* [What you need to do]
Search the listing below for the string "icon", then copy every line it appears in.
= = = =
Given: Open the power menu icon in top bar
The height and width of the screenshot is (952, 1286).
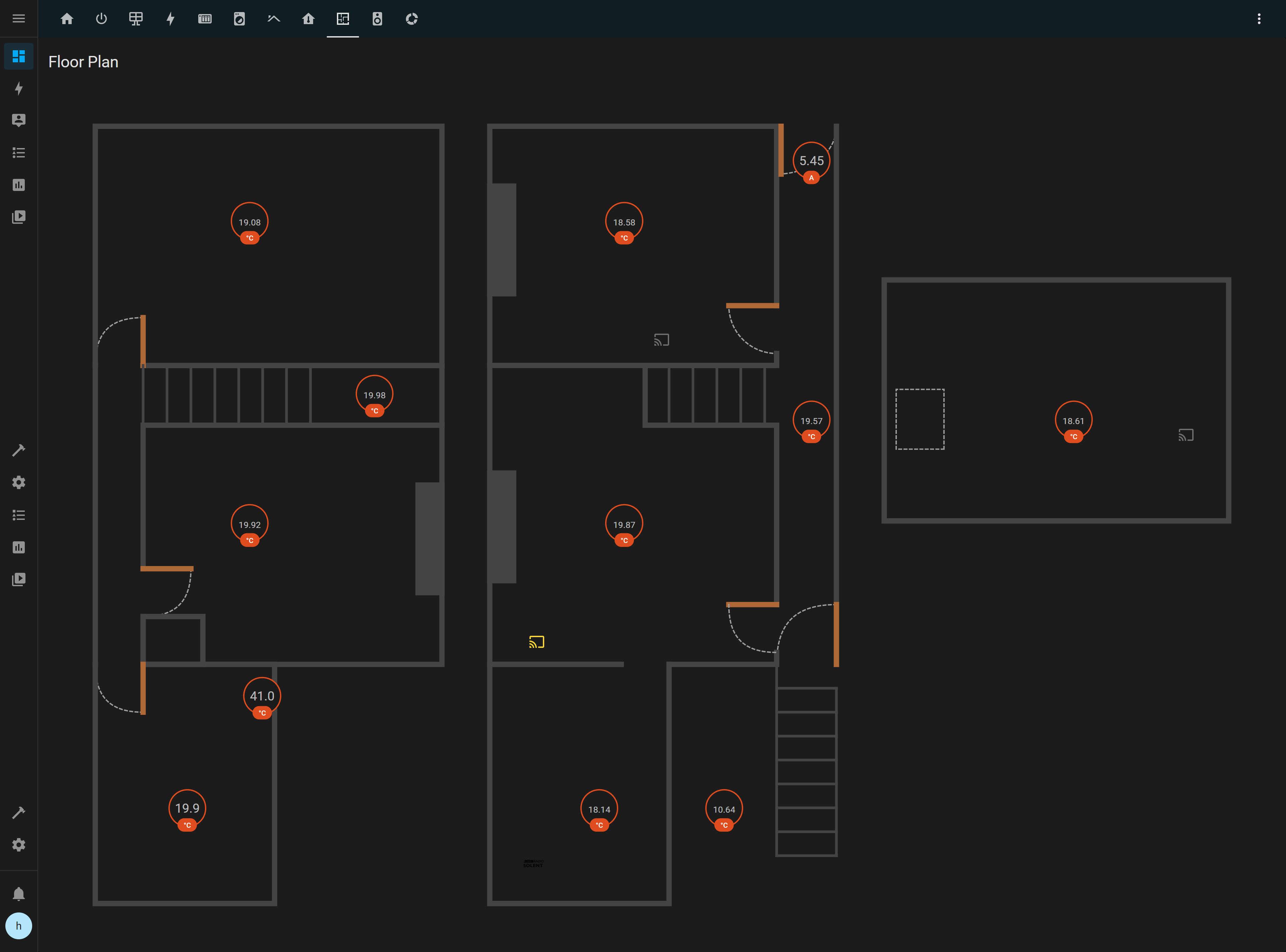Looking at the screenshot, I should 101,18.
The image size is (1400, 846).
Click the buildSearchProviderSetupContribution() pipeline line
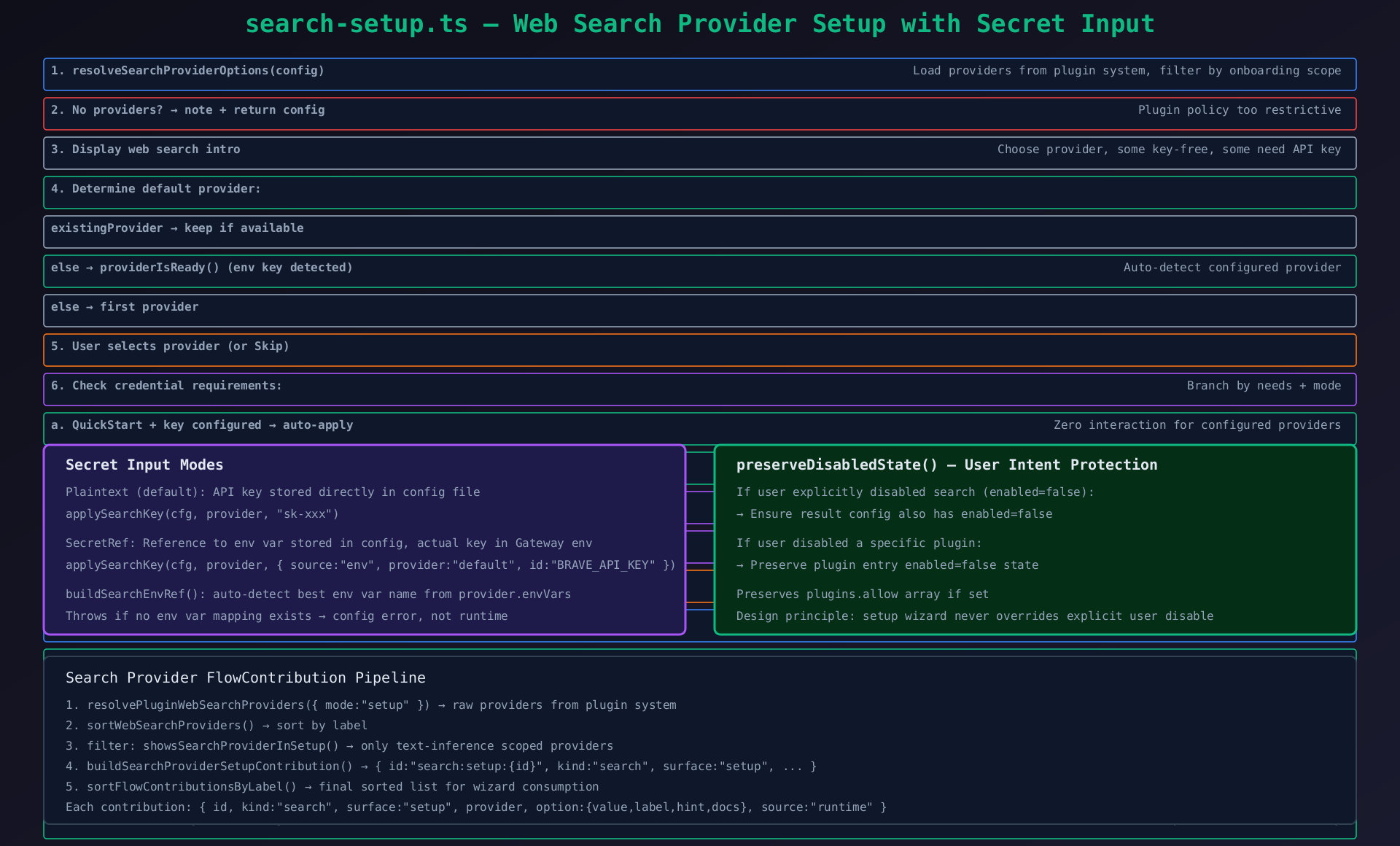pos(440,767)
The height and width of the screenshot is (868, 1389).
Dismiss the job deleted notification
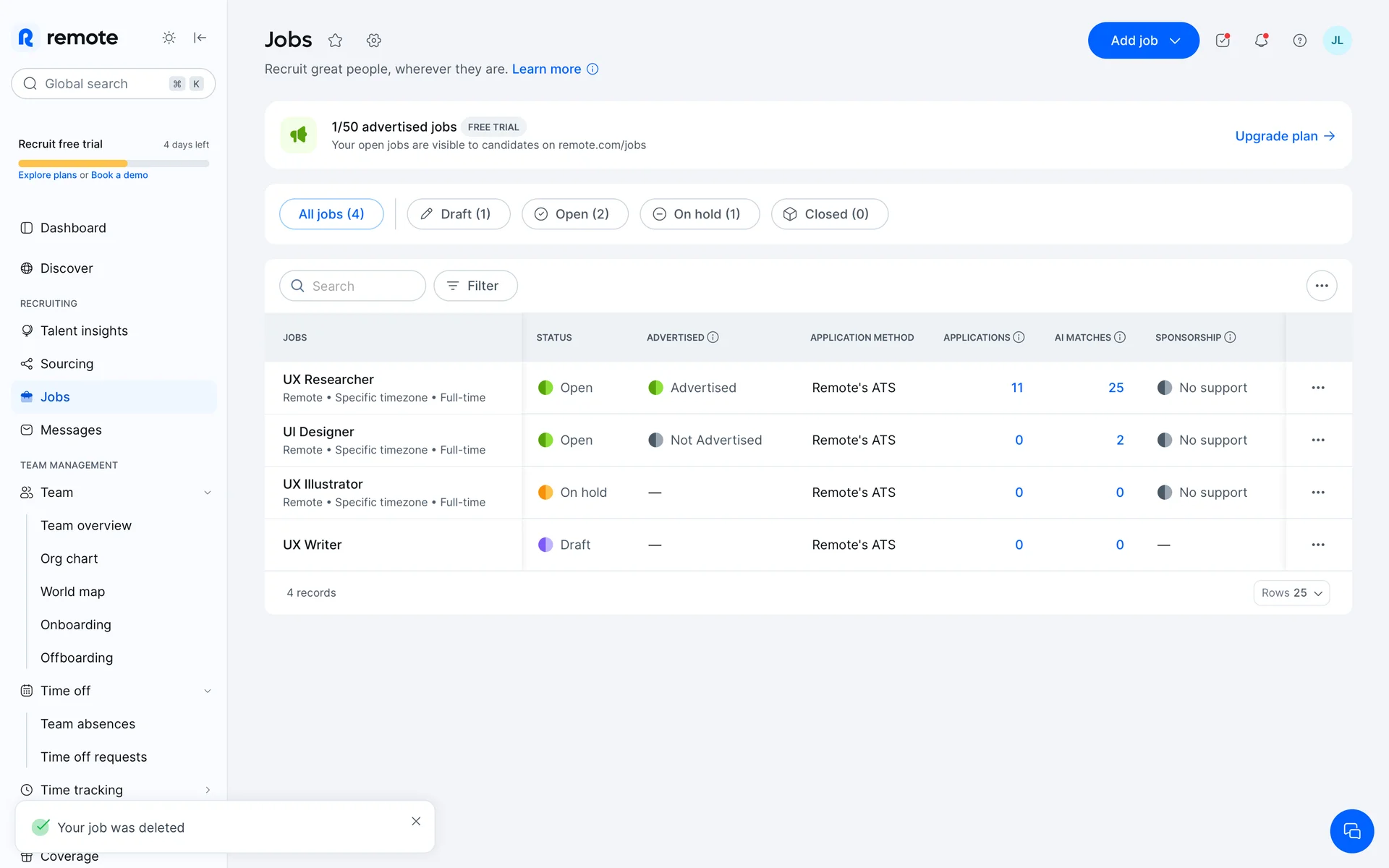(416, 821)
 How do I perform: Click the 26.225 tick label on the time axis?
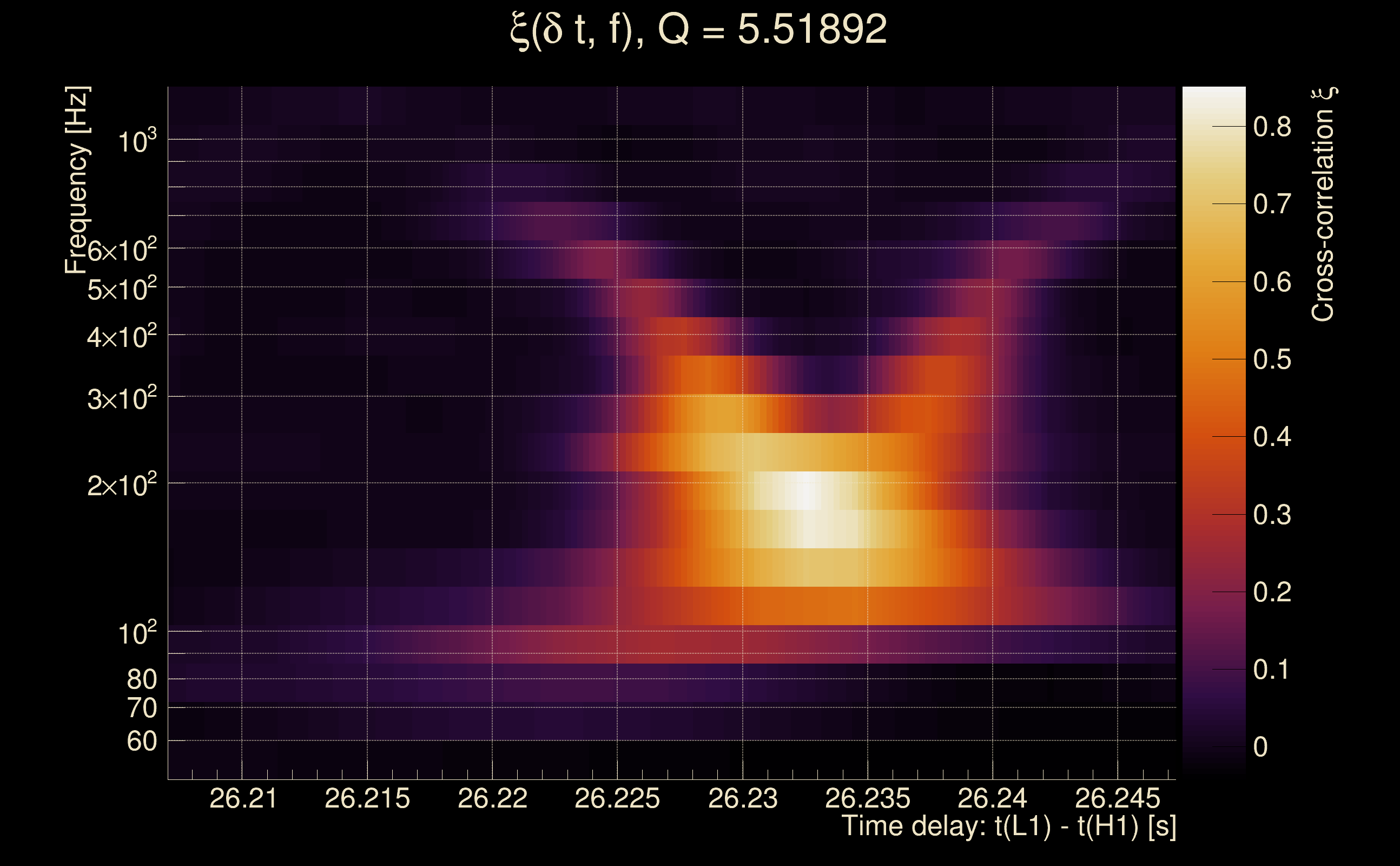point(617,798)
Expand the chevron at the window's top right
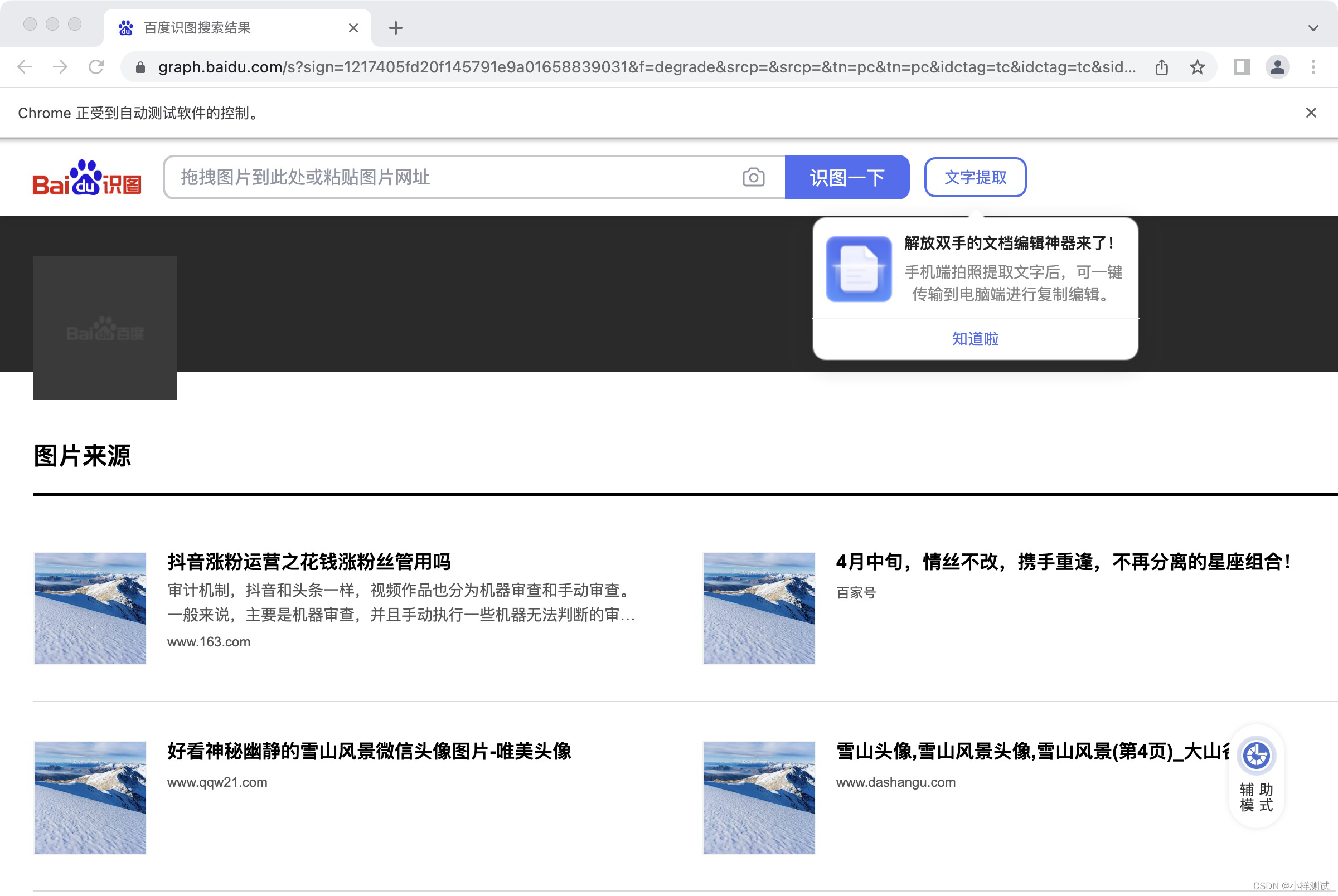Image resolution: width=1338 pixels, height=896 pixels. click(x=1313, y=27)
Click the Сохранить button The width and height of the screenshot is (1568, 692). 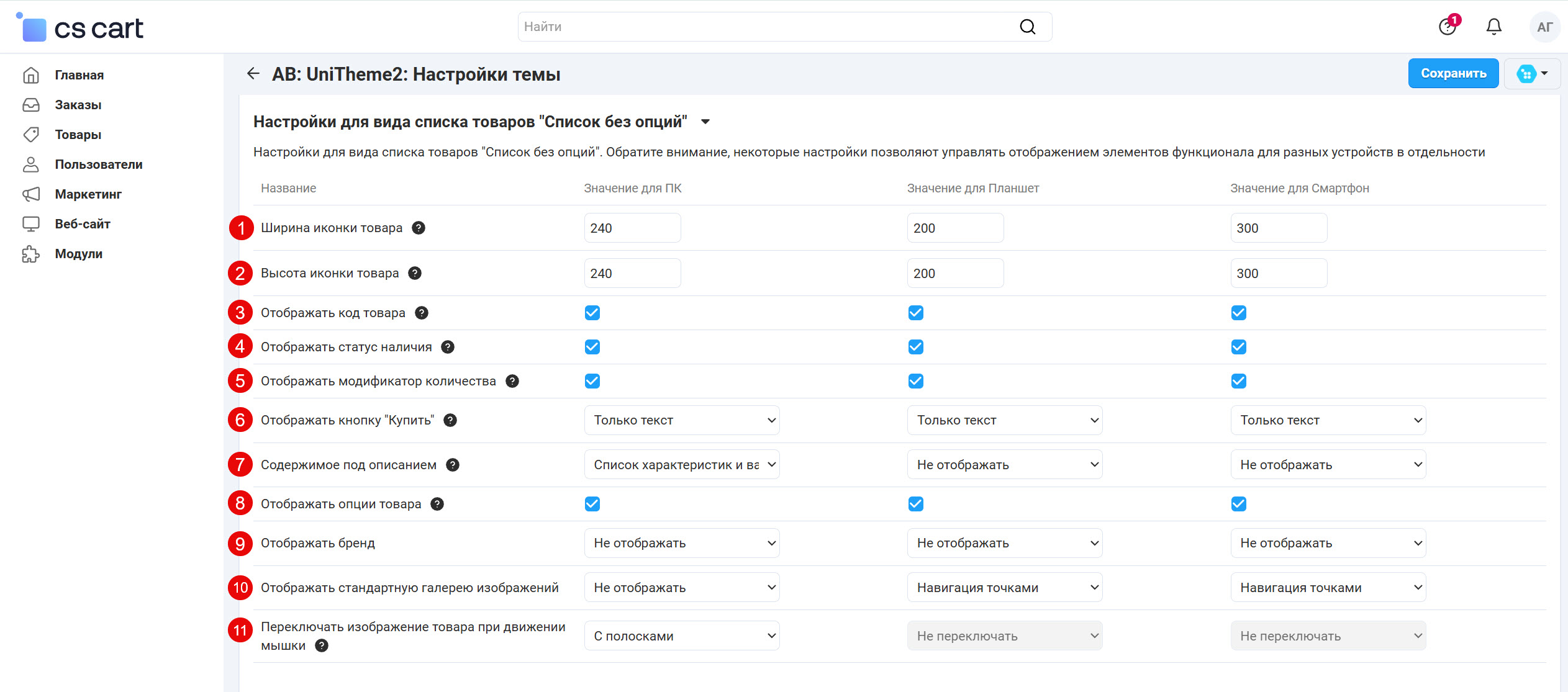coord(1452,73)
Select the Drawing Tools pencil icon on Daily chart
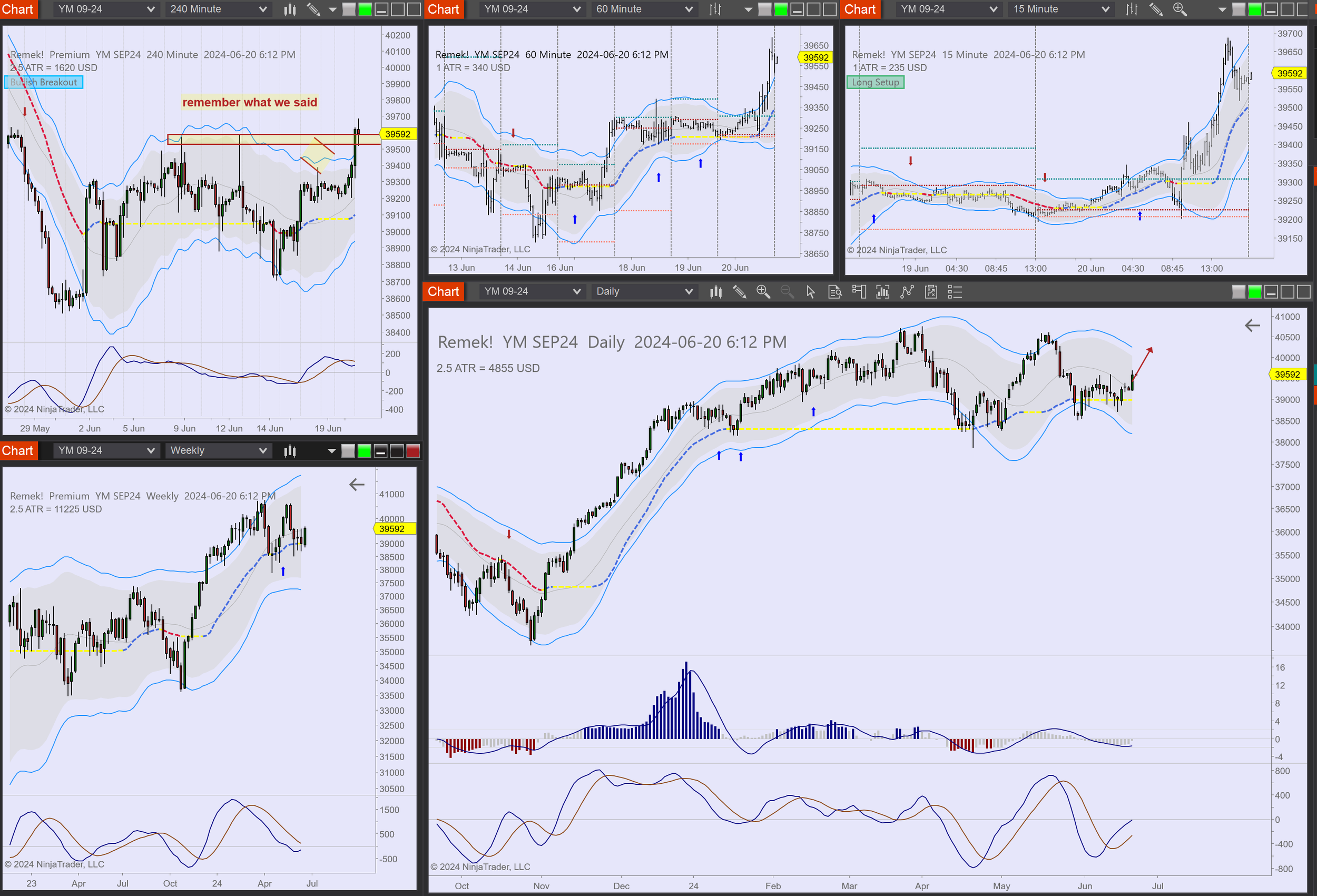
= = = =
* [Completed task]
Given: Open the power menu icon in top bar
Select the Drawing Tools pencil icon on Daily chart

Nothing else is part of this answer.